Reviews
Absurd Athlete by Yannis Kondos
translated by David Connolly and introduced by David Constantine (Arc Publications: Visible Poets no. 11, 2003, 110pp., £8.95) ISBN 1 900072 76 9
Yannis Kondos’s work grows out of thematic and stylistic shifts initiated by the so-called ‘generation of the 70s’ that saw Greek poets moving towards more metaphysical, personal spheres from where rapid social changes are often observed.

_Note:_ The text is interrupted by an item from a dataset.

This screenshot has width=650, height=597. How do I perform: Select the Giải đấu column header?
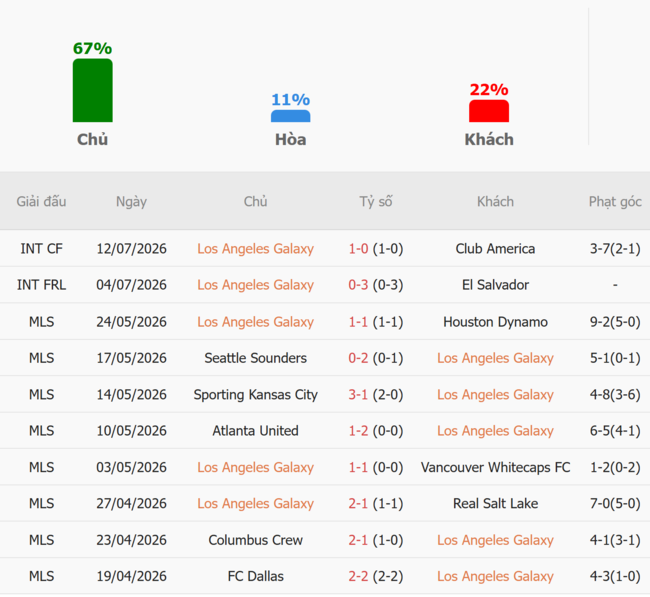click(x=41, y=201)
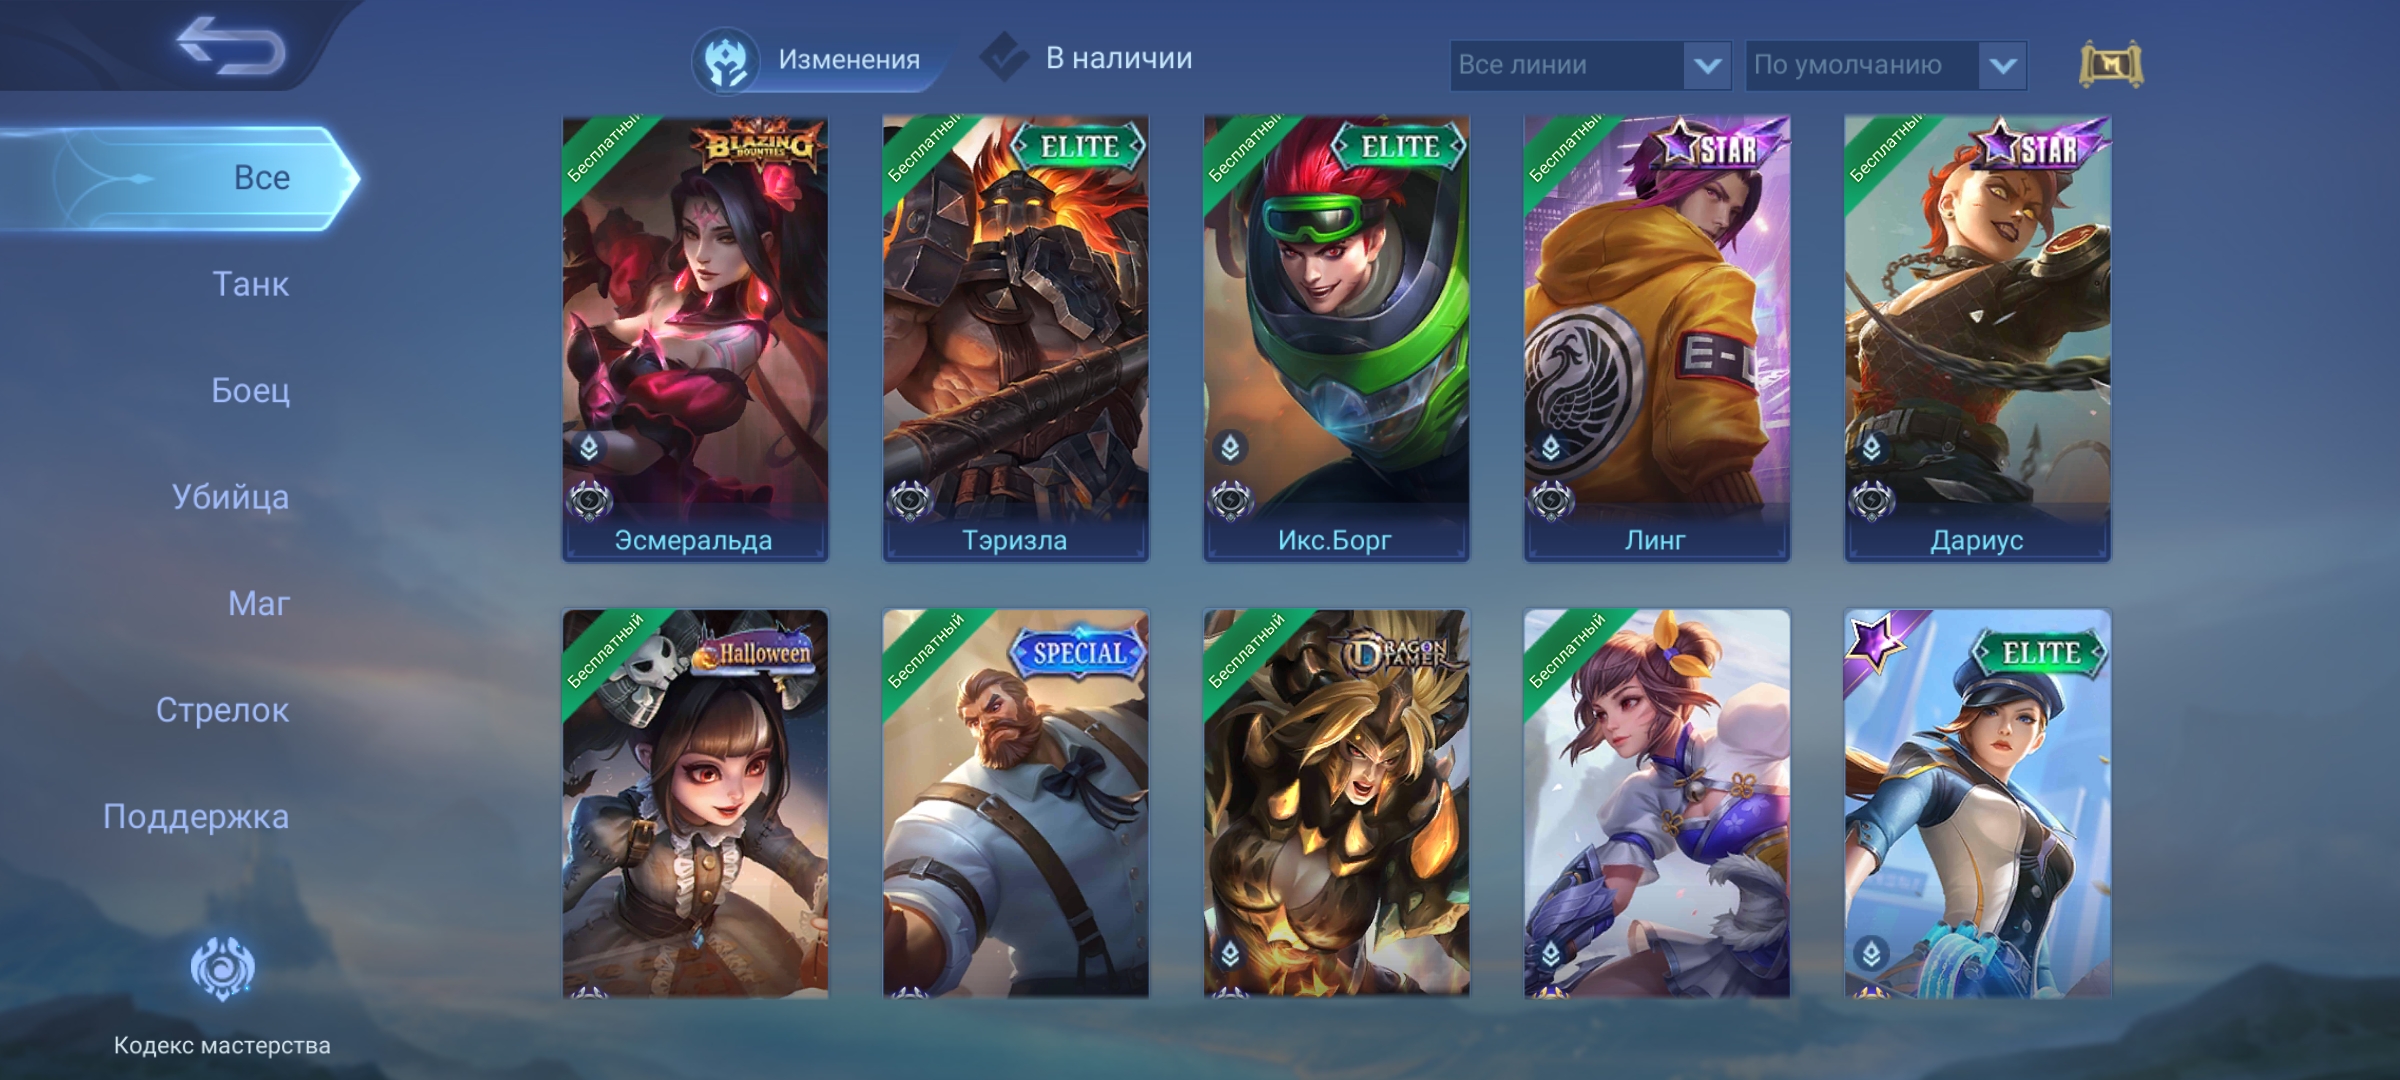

Translated by David Connolly, Absurd Athlete, his tenth collection and recipient of the 1997 State Prize for Poetry, appears in Arc’s Visible Poets series, perhaps one of the healthiest platforms for a European poet to be eased towards English readership; extended translator’s prefaces help to recognize the critical and creative roles of mediating subjectivity, while introductions by some of our most prominent literary figures celebrate the otherness of foreign literature for the precious lifeblood it always has been. It all points to a shift in publishing mores for translated poetry, and, as such, one hopes it will find many imitators.
Kondos’s poetry trails the diaspora of experience in hectic city
routines, lingering on commonplaces, going for the openings when life coincides with its reflection. His work is distinctly synaesthetic (‘I unfold popularity’ to be a popular writer, her influence on her successors has my patience. / It’s woollen and brownish / Time is striped.’) and the surreal quickenings he injects to his warm, colloquial language help to arrest the reality behind life’s absurdities, arriving time and again at the everyday recognitions that already are the stuff of poetry. It gives these poems an organic, decided feel as they leap, effortlessly almost, from the humdrum to the sublime:
The sun pierces the cupboards and chests
and the moth slips in. It makes furrows
in the mind, in the blankets that cover you
in winter. Winter’s in the storeroom
waiting. Everything’s waiting for
the earth to suck the trees’ saps,
for the trees to sleep,
for us to wake.
For the moment, we’re hunting bugs and ideas.
We don’t hunt our shadow,
because it’s become a crowd watching us.
‘Summertime’
He is also not averse to fashioning narratives out of our little dramas, often embedding contemporary theatre and film (‘he never imagined he’d become / a character out of Samuel Beckett.’; ‘Summer, like in a play / by Tennessee Williams.’; ‘It could be a Bergman film’) into his stagings of modern alienation. The approach is strongly visual (indeed ‘film shorts’ could be a two-word review of this book) in making us see, yet the inner space witnessed relies on poetic insight: ‘It’s raining again and you kiss me indifferently / gazing over my shoulder / at the next days jostling / in the doorway’. Given the subject matter (tempus fugit, death is omnipresent, a sense of not being at one with oneself), Kondos’s penchant for irony both intensifies the effect of his often dark verse, yet at the same time lends it a nod of assent in the face of everyday anxieties. Along with his knack for telling a story, it also adds much to the enjoyment of this poetry.
As for the translation, it is a beautiful match between the Visible Poets setting and Connolly’s own meticulous approach; his inventive and intelligent renderings bear out his reputation as one of the most
dependable translators a Greek writer could wish for and afford this
series one of its most rewarding volumes so far. And although publishing realities and our own need to catch up might more often necessitate the jet-lag of a volume of selected or collected poems of translated literature, it is refreshing, if not downright vital, to be confronted with translations of recent single collections that make it possible to follow modern world poetry closer to real time. In acquainting us with Greek poetry as it is happening now, books like Absurd Athlete can only be welcomed as steps in the right direction.